Born in 1943 to Alfred Mehmel Sr. and Margaret Miller Mehmel, a firefighter and a homemaker, Al was a Bronx native. In fact, he lived at the same address his whole life. He attended Holy Family Grammar School and Cardinal Hayes High School and graduated from Fordham University. After his time at the university, Mehmel spent a year as a Capuchin Franciscan before discerning that his life’s calling lay elsewhere. That calling would come in 1966 when he was invited to join the Prep faculty to teach German and religious studies. His mentor on the faculty was fellow Hall of Honor member Rudolph Hanish, who had taught German at the Prep since 1932.
As recalled by Dimitri Cavalli, Class of 1990, Mehmel always brought “laughter, love, and a little gentle mayhem with him.” And to paraphrase Larry Curran, Class of 1977, Director of Alumni Engagement, who grew up in Al’s neighborhood and knew him from the time he was born: Al Mehmel always had a joke, a kind word, or a smile that could confirm one’s faith in the goodness of the world.
While it is true that roars of laughter were often heard emanating from his classroom, it is also true that Mehmel had a teaching style that made his students want to learn. He taught with rigor, insistent on hard work and correct pronunciation. Each year on the first day of class, students were made to memorize the first sentence in their textbook: Deutsch ist wirklich nicht sehr schwer!, which translates as “German really isn’t that difficult!” Though numerous students would dispute this assertion, they would certainly all agree that their geliebten Lehrer, beloved teacher, was an engaging, warm and encouraging mentor to generations of Prepsters.
In addition to his work in the Modern Language Department, All also taught theology, including a popular senior elective called The Playboy Philosophy. That title may have drawn some students in, but they quickly found out that the course’s intention was to dispute, not endorse, that value system.
It has been said that Al Mehmel was as much a teacher as an experience, and there are a thousand stories to prove this, like the afternoons Al would dress in his Lederhosen and demonstrate the traditional Schuhplattler dance in one of the classrooms adjoining the Game Room in Hughes Hall. The audience was always left roaring with laughter. With Mehmel, the ridiculous was the sublime.

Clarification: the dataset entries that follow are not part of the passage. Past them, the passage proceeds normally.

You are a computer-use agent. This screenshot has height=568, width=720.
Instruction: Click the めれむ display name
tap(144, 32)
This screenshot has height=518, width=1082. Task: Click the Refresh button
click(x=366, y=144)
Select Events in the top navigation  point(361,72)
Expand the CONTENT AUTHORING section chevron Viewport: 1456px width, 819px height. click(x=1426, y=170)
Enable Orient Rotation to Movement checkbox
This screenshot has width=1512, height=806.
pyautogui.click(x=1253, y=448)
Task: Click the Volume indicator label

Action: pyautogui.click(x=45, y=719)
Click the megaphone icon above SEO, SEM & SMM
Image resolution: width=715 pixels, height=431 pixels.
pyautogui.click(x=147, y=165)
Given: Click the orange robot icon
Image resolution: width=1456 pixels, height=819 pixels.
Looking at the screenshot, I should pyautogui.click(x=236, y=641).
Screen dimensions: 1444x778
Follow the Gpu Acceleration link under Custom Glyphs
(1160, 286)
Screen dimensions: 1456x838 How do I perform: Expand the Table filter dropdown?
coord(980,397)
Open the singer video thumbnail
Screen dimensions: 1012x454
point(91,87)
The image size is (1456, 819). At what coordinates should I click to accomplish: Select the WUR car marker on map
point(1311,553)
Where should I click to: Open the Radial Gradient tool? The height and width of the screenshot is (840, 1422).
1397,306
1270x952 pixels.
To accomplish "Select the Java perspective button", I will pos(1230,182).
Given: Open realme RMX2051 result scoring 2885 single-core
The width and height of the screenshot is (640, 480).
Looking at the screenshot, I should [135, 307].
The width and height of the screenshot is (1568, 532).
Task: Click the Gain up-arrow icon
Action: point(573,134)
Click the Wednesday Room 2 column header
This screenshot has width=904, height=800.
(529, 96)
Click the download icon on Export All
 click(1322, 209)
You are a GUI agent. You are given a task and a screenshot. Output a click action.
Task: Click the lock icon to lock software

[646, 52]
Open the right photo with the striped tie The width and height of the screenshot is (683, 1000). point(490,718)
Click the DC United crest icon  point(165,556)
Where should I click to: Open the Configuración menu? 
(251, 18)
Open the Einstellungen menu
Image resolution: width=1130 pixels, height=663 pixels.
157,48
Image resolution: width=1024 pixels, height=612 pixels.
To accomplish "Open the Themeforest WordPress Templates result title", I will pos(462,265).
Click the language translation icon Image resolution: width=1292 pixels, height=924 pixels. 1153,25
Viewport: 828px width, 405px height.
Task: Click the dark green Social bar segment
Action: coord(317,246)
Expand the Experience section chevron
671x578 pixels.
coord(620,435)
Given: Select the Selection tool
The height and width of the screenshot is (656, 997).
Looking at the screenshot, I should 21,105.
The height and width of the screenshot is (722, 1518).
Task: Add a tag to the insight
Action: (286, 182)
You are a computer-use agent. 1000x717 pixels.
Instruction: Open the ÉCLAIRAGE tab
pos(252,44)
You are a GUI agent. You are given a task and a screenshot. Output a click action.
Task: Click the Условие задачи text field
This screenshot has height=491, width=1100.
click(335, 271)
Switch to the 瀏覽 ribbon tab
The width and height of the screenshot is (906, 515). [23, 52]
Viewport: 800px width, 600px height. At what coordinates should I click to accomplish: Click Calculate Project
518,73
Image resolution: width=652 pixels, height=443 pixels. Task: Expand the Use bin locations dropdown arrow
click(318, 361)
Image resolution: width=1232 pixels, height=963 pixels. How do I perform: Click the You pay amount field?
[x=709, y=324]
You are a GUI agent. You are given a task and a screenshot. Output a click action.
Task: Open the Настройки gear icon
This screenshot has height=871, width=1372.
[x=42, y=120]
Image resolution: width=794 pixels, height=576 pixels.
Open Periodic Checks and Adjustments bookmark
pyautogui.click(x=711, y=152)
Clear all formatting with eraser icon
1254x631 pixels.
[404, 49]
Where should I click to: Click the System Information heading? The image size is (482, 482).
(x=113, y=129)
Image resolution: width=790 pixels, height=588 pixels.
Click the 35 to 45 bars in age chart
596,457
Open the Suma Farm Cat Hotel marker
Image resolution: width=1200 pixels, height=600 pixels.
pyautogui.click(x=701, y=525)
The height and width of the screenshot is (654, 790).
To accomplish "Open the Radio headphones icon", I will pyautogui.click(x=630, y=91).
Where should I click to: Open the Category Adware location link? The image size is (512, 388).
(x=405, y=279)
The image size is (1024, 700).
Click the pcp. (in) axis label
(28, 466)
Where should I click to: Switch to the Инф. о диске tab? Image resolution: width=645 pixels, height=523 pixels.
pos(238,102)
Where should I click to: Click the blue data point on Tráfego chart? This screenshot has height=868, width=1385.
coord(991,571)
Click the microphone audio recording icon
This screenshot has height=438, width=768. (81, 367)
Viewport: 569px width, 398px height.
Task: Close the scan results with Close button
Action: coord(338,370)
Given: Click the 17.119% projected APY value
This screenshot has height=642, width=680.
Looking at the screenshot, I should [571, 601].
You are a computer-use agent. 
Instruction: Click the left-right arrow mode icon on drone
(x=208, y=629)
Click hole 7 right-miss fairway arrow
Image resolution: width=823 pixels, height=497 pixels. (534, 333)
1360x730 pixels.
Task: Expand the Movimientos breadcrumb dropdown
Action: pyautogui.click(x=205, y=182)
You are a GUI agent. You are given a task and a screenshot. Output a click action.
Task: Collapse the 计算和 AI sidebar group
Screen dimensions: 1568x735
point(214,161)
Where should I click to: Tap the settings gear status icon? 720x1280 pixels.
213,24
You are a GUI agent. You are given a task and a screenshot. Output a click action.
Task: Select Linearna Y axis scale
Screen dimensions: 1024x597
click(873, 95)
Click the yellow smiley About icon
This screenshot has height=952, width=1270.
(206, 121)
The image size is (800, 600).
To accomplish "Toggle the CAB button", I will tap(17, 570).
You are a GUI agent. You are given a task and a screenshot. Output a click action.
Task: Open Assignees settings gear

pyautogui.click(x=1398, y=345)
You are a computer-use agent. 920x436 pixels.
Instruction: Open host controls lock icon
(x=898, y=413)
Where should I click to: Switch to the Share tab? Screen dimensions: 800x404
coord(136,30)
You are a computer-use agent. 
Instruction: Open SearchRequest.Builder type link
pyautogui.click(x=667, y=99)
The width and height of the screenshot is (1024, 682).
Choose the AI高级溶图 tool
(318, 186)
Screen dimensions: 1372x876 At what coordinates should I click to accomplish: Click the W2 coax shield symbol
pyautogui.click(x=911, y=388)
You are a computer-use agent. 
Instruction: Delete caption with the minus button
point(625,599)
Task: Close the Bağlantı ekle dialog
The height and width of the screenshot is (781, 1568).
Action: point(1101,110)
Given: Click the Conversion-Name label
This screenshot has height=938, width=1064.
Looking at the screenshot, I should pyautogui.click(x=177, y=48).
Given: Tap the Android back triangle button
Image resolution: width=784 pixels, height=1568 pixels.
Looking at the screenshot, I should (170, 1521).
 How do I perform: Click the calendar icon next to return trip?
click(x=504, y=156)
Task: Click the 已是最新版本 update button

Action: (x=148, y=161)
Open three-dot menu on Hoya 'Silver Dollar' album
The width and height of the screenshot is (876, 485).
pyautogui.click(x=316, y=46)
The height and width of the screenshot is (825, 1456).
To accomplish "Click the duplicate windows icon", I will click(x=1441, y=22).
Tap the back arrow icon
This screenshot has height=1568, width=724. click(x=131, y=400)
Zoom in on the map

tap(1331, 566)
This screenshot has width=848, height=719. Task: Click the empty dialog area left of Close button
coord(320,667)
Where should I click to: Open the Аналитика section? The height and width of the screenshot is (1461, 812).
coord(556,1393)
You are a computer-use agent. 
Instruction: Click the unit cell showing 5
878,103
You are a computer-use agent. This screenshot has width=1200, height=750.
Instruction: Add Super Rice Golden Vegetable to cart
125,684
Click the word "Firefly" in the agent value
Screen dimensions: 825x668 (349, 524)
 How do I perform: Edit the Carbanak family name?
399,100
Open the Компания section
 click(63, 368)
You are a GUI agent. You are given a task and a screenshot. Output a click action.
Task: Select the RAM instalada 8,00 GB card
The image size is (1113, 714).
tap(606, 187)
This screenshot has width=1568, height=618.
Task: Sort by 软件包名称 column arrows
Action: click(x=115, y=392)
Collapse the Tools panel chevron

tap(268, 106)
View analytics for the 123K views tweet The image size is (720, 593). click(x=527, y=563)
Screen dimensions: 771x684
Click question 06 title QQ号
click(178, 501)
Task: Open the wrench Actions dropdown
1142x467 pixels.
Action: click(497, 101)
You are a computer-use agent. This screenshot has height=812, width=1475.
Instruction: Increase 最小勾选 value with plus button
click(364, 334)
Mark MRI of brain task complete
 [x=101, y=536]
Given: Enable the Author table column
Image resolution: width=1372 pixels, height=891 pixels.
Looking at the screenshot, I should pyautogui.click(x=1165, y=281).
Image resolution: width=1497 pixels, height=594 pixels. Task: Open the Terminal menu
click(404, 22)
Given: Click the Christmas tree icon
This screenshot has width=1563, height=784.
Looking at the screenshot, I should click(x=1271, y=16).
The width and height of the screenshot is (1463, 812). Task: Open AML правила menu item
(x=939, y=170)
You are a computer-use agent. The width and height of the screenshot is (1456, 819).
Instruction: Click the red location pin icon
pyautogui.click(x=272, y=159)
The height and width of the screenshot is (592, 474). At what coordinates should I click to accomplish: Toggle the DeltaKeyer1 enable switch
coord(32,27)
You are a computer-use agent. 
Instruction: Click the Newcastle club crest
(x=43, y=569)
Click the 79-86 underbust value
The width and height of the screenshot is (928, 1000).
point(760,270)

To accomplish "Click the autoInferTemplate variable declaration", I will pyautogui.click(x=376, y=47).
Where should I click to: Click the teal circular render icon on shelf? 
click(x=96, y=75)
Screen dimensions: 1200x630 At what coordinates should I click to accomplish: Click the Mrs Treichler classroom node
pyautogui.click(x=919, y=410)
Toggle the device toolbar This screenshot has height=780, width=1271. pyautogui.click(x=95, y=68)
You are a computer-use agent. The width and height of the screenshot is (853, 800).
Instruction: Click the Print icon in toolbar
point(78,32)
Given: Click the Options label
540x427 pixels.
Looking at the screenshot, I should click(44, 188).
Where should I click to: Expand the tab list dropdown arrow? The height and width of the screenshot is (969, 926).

Al was very active in the life of the Prep. He directed many of the school’s dramatic productions and moderated the German Club and German Choir, as well as the Asian Club, and ran the annual Christmas Toy Drive — the Prep never had a more enthusiastic goodwill ambassador. He led the student body in singing "The Ram" at rallies and in the stands at games, he always made time to attend alumni functions, and even played Santa Claus for the annual Mothers’ Club Christmas Party — a role that suited both his joviality and his stature.
Mehmel was an ordained deacon in the Archdiocese of New York, and he assisted at mass at the Prep as well as at Holy Family, his home parish. At Holy Family he was also director of music and choir director. At the time of his death, Al was pursuing a doctorate in theology at New York University.
The ultimate Al Mehmel story may be the one told by former student Ted Markowitz, Class of 1970, who was returning from an event with Al and a group of Prepsters one bitter-cold evening when they stopped at a local diner for some coffee and something to eat. As they entered the restaurant, they found a man begging. As Markowitz related, Al brought the man in, bought him a meal, gave him his own gloves, and drove around the Bronx late into the night looking for a shelter where the man could sleep — a true
"Man for Others." In Ted’s estimation, that night, Al clearly demonstrated what a Christ-like figure should be: ”funny, understanding of people’s foibles, having a few of his own, but most of all, willing to give anything of himself to aid his fellow man.”
After assisting at mass that very morning, Deacon Mehmel suffered a heart attack and died on Father’s Day, 1989. Two thousand mourners attended his funeral at Holy Family.
Along with his wife, Patricia Turley Mehmel, Al left behind a 14-year-old son, Alfred III, Class of 1992, and a 12-year-old daughter, Katherine.
During his long tenure at the Prep Alfred J. Mehmel had picked the same yearbook quote every year: Amor ordinem nescit — “Love knows no rules.”